◆ ROWS ◆

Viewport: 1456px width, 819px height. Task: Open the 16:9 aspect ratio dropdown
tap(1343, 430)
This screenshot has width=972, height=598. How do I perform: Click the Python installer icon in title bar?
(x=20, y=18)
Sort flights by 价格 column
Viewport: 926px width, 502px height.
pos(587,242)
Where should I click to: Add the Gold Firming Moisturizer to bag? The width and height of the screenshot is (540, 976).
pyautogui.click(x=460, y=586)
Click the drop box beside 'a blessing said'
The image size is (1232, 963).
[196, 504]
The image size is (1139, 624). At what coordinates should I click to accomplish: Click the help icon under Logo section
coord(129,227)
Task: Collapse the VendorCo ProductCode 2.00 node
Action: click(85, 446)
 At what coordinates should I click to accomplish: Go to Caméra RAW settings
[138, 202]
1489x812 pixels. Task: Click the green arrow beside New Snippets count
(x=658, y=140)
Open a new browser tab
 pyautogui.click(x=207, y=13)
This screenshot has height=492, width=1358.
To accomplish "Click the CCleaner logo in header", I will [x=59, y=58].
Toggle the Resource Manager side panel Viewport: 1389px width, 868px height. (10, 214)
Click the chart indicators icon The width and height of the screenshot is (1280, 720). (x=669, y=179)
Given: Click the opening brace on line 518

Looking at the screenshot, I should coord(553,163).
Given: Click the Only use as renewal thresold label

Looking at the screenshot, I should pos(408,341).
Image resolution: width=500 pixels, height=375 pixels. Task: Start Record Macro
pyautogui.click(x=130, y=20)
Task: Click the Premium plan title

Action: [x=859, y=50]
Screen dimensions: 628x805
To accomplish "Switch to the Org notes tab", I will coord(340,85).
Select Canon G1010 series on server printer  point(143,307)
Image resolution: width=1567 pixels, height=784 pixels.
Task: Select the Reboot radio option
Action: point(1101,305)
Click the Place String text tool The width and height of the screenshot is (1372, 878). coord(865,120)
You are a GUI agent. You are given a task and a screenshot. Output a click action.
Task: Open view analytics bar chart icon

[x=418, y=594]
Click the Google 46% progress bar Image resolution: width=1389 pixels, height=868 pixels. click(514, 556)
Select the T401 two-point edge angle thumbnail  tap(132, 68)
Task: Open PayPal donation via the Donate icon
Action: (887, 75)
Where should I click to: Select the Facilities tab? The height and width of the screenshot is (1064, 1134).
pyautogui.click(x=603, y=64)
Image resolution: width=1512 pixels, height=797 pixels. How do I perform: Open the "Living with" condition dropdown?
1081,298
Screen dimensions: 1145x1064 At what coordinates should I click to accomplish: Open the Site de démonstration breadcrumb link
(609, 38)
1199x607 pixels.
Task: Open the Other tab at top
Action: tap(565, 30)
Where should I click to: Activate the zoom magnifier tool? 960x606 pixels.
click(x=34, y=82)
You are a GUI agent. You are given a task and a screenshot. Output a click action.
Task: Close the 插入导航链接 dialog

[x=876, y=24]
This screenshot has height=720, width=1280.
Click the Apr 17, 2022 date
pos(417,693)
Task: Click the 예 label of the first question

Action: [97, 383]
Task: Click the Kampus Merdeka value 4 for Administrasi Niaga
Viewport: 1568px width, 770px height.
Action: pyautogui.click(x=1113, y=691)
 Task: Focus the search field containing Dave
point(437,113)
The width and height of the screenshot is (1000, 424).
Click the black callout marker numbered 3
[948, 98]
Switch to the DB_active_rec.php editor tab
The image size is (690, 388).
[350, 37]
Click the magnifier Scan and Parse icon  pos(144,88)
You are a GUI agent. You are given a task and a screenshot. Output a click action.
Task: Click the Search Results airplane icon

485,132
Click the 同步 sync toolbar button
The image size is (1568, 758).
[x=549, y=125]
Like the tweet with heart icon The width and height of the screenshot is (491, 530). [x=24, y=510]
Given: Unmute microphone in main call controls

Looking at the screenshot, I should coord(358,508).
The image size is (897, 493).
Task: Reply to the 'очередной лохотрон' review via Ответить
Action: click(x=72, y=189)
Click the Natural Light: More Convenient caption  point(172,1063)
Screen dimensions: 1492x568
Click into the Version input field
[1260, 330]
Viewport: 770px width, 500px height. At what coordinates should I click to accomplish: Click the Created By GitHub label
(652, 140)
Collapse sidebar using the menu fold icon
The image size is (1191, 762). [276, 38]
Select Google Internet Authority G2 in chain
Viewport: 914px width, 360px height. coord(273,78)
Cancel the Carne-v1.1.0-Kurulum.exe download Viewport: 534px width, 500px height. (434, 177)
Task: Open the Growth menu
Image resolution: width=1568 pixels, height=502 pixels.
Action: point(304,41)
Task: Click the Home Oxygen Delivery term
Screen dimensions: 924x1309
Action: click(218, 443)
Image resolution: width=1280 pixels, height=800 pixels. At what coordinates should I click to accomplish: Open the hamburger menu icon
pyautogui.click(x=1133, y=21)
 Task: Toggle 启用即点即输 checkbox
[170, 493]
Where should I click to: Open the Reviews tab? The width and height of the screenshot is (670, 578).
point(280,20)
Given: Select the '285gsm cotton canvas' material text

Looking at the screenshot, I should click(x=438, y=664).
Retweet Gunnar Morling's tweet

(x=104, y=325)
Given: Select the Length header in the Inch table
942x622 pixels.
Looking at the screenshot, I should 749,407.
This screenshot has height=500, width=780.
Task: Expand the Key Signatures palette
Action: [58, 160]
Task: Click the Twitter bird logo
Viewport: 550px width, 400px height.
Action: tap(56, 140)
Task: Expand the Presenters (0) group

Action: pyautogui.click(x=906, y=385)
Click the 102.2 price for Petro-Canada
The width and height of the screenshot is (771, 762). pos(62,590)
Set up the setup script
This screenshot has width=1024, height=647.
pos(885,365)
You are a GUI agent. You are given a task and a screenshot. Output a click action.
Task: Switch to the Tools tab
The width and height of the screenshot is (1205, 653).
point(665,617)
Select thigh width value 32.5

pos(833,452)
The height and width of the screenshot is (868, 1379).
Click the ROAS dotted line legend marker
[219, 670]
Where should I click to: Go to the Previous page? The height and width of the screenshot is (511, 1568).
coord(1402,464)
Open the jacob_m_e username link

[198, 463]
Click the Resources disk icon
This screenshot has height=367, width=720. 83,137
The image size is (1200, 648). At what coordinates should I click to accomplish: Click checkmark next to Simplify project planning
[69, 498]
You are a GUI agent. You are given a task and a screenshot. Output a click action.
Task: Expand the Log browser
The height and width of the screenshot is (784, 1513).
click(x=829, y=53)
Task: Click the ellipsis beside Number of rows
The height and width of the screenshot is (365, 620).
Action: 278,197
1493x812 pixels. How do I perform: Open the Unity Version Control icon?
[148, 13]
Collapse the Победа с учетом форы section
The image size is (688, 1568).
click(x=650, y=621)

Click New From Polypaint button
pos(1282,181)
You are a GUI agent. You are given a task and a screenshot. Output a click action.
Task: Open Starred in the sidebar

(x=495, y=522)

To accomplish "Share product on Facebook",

◆ EXERCISE INSTRUCTIONS ◆
Find every line in the records that contains the word "sidebar" and copy each one out. Case counts.

◆ ANSWER TO THE EXERCISE ◆
Collapse sidebar using the menu fold icon
Task: Open Starred in the sidebar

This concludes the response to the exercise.